TRAVAIL À FAIRE -
a – D'après l'extrait sur le film de Buñuel « Le Journal d'une femme de chambre », de quelles seules armes Célestine dispose-t-elle pour affronter le marécage mental et moral où elle est plongée ?
b – Prolongez l'extrait consacré au film de Buñuel « Le Journal d'une femme de chambre » à partir de sa dernière phrase.

EXTRAIT DU DOCUMENT -
=======
Il n’empêche que Le Journal d’une femme de chambre est le film le plus noir et le plus désespéré de Buñuel, toutes périodes confondues. Certes le cinéaste ne perd pas tout à fait de sa fantaisie et de sa tendresse pour certains personnages. Célestine a toute son admiration, et le patriarche fétichiste et maboul rejoint la longue liste de vieux misanthropes pervers qui ont toujours eu la sympathie de Buñuel. Mais le film propose une galerie de personnages hideux, ridicules ou pathétiques dont les vices et les idées font froid dans le dos et se déroule dans une atmosphère irrespirable. Le Journal d’une femme de chambre est un catalogue effrayant de l’hypocrisie, la mesquinerie, la frustration et la bassesse humaine, véritable marécage mental et moral dans lequel est plongé Célestine dès son arrivée au château, et qu’elle va devoir affronter avec comme seules armes son intelligence et sa féminité.
=======
DONNÉES FOURNIES -
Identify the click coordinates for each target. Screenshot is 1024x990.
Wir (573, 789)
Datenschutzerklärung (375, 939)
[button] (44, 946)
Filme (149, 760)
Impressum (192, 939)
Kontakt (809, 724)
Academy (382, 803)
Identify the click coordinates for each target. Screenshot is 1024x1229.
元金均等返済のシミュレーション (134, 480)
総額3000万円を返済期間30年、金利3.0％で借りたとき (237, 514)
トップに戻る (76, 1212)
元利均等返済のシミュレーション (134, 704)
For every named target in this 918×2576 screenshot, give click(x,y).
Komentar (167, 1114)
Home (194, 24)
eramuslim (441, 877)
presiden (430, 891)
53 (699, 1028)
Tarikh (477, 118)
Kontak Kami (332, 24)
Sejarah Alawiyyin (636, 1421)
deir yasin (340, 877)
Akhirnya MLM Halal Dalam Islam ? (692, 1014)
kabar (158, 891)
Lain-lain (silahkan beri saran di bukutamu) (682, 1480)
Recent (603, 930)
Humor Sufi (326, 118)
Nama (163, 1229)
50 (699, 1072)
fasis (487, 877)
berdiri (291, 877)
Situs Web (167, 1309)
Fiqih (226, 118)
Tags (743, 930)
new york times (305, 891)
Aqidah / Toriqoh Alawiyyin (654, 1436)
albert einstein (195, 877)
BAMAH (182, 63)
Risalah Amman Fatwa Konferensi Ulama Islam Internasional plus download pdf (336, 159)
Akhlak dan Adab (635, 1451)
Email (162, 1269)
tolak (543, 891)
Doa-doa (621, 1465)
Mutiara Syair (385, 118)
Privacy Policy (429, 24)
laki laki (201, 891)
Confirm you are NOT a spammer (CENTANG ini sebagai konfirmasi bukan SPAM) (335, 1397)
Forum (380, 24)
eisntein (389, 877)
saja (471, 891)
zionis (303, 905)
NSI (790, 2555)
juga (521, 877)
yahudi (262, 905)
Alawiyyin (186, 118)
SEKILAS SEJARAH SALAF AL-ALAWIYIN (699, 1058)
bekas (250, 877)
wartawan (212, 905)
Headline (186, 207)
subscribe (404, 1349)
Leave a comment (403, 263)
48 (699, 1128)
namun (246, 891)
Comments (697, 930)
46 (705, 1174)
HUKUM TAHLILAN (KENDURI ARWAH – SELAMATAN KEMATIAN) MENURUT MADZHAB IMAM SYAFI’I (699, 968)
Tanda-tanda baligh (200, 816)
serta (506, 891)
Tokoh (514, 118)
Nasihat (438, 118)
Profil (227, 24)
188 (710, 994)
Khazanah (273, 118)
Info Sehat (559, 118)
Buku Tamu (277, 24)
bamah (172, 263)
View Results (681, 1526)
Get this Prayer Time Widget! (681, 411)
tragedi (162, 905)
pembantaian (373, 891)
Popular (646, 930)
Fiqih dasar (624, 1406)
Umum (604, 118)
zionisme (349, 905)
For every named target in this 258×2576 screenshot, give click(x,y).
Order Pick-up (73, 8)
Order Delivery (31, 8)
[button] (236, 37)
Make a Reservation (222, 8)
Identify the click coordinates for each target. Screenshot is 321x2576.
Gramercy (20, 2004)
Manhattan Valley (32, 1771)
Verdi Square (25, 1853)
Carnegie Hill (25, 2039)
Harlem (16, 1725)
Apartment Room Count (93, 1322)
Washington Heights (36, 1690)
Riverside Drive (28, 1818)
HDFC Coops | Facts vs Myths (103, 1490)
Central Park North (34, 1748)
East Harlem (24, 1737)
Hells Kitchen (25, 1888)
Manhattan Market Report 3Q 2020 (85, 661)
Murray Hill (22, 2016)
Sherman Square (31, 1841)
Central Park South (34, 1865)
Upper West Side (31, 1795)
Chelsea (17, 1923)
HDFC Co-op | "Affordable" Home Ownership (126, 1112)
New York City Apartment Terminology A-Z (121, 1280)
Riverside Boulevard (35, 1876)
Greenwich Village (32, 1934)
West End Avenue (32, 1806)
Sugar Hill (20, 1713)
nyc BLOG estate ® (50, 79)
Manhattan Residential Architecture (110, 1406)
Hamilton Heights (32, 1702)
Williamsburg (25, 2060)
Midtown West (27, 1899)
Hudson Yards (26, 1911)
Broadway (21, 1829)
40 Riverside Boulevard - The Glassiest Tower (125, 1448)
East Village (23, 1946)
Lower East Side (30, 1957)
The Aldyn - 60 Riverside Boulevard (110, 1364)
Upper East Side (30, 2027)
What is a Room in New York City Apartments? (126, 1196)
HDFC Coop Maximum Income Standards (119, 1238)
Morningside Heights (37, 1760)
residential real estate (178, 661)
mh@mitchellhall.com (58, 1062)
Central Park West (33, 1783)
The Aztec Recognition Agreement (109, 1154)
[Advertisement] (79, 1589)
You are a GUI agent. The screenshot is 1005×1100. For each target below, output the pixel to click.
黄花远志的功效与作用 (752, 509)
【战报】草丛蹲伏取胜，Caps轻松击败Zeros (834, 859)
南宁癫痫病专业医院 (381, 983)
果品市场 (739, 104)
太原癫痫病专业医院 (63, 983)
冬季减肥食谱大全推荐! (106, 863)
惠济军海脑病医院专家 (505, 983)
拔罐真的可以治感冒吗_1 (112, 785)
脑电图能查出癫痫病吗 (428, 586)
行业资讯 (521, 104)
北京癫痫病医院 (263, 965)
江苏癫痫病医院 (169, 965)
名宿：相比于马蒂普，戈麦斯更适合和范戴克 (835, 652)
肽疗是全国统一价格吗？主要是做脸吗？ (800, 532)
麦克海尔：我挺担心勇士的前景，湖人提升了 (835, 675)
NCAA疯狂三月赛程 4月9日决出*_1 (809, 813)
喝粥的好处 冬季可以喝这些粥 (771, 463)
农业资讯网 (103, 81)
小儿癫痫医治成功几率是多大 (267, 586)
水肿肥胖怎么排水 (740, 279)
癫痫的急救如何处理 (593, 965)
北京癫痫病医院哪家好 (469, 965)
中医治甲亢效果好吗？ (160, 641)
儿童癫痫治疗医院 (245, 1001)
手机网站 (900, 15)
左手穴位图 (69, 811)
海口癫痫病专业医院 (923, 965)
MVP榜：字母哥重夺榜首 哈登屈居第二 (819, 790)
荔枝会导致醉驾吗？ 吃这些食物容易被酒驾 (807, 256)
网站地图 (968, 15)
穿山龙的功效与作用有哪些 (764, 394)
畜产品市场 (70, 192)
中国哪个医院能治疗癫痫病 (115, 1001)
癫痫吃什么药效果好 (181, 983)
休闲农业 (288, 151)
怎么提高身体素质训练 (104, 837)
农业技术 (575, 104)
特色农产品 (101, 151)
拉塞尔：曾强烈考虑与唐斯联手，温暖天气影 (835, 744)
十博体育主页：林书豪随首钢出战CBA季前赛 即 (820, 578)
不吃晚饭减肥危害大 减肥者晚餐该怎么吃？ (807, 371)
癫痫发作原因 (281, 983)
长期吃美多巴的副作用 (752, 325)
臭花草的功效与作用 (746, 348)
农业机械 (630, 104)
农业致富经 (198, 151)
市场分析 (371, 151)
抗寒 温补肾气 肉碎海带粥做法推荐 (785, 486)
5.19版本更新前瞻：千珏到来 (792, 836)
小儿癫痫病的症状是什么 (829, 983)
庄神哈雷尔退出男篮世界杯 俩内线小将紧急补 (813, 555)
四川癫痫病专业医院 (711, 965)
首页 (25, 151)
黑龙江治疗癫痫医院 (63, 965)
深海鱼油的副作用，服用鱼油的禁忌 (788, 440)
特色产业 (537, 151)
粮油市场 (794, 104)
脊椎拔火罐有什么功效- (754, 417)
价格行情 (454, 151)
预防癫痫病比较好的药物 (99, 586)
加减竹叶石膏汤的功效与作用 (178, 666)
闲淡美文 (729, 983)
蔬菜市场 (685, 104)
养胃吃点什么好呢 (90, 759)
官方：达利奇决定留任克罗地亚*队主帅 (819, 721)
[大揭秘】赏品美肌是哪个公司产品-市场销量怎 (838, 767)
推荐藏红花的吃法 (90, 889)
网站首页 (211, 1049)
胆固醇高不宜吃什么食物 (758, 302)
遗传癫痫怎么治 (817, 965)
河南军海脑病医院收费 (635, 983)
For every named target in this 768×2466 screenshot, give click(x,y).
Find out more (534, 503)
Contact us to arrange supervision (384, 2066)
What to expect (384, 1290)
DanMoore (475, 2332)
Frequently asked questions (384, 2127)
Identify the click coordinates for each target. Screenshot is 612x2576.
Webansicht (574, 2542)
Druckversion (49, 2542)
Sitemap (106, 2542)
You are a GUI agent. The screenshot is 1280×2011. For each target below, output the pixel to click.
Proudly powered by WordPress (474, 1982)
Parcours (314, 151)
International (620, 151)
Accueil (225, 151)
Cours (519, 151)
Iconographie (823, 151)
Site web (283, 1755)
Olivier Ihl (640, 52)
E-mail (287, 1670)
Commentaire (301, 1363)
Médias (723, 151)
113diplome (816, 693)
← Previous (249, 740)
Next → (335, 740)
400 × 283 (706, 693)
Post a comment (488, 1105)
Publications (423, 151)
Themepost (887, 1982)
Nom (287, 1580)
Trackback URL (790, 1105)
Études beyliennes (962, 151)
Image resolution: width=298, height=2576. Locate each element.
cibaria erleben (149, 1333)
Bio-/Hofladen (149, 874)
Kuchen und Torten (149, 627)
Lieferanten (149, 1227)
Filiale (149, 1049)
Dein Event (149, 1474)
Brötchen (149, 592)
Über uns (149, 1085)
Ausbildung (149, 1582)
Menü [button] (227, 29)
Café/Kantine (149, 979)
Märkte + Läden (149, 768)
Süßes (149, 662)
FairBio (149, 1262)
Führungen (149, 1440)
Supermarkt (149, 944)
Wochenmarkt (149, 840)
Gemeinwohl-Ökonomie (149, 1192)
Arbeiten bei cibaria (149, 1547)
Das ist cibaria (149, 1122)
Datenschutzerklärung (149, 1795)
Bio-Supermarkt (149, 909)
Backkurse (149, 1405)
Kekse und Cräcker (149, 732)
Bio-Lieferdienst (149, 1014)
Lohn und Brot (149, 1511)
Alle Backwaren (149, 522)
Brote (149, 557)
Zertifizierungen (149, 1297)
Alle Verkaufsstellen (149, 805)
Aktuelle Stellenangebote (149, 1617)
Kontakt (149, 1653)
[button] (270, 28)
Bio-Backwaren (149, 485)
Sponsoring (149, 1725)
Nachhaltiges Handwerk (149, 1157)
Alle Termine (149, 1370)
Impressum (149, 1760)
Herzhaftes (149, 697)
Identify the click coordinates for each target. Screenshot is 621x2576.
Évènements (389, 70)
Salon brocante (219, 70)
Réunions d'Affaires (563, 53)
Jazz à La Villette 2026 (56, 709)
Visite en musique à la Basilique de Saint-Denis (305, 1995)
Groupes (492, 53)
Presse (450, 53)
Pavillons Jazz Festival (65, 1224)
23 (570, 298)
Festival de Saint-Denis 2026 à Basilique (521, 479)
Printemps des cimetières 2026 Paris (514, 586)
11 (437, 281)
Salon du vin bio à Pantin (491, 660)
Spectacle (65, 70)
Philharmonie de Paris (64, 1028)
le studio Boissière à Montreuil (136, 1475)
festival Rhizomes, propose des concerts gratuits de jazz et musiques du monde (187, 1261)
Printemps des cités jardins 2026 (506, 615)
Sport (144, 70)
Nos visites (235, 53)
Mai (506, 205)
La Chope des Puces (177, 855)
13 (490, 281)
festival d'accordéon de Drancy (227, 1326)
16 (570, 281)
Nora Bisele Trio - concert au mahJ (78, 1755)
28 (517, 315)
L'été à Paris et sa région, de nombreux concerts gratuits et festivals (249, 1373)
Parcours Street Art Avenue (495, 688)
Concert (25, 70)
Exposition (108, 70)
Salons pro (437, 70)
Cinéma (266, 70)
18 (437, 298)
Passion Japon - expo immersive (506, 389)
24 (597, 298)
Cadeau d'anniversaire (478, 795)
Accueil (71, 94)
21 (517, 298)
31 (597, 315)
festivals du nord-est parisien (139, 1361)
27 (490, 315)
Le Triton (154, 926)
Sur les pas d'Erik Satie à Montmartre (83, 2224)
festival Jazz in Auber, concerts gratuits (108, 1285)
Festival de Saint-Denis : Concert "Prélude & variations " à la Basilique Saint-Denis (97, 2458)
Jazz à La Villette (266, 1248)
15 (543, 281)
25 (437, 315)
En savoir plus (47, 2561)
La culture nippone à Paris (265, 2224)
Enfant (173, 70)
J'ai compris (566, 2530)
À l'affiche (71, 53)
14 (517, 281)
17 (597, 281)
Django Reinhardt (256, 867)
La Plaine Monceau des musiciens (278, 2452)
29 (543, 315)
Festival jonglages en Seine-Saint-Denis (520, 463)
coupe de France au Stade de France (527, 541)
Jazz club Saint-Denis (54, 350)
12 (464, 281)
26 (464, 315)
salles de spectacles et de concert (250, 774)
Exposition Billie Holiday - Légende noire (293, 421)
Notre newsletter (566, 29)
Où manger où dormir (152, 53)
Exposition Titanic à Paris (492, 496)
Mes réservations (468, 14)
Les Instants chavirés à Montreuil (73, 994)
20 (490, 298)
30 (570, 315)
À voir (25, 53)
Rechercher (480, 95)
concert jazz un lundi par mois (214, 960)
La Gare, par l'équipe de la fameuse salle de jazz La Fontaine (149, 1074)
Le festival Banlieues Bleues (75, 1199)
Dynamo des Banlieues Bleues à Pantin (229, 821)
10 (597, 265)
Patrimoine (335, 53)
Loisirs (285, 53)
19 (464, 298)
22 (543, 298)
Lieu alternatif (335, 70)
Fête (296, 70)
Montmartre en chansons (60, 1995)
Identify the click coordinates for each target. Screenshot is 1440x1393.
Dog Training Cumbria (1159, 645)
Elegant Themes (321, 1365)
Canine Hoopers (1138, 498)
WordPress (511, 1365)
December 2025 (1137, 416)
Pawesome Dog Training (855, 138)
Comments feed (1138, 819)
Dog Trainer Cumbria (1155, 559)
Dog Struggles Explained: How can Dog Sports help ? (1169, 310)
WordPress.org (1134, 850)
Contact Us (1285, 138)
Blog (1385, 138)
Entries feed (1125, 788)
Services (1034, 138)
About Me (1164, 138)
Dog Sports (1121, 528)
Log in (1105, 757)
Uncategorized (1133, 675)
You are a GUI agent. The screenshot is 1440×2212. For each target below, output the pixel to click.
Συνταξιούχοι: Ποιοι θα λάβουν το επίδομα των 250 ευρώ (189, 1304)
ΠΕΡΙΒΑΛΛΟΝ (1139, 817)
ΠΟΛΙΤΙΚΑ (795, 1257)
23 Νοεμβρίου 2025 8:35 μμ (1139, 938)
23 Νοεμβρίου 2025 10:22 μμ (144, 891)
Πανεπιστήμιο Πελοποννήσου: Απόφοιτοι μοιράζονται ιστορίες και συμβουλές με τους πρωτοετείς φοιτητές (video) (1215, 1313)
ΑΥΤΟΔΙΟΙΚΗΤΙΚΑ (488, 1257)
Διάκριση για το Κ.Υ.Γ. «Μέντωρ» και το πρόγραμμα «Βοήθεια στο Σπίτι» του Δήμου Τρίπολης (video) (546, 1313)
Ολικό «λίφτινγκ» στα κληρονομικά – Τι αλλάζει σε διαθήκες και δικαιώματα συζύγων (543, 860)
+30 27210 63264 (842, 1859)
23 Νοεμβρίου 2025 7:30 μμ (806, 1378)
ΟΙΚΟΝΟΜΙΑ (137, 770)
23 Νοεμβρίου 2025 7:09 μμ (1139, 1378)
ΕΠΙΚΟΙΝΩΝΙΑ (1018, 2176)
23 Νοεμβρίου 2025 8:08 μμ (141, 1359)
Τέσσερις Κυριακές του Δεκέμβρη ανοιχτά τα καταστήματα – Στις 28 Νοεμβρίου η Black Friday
=======
CORRIGÉ PAR CONSIGNE -
a – Son intelligence et sa féminité.

b –
Ils sont les représentants d’une bourgeoisie campagnarde en pleine décadence mais aussi des groupuscules nationalistes, antisémites et patriotes nés sur les cendres de la Première Guerre mondiale. Le palefrenier Joseph (interprété par Georges Géret), brute fasciste, grand lecteur de l’Action française, violeur et assassin d’une petite fille, est sans doute l’être le plus abject qu’on puisse imaginer : Célestine va mener sa propre enquête pour tenter de le démasquer, allant jusqu’à coucher avec lui pour le faire avouer et à fabriquer une fausse preuve pour le faire arrêter par la police. En pure perte. Le Journal d’une femme de chambre enregistre le triomphe du mal : celui d’un assassin ordinaire et aussi de la peste brune qui allait s’étendre sur toute l’Europe quelques années plus tard (Buñuel et Carrière ont déplacé l’action du roman du début du siècle aux années trente, pour la rendre synchrone avec la montée du nationalisme et l’arrivée du nazisme : le film s’achève sur une manifestation d’extrême droite à Cherbourg, sous un ciel d’orage.)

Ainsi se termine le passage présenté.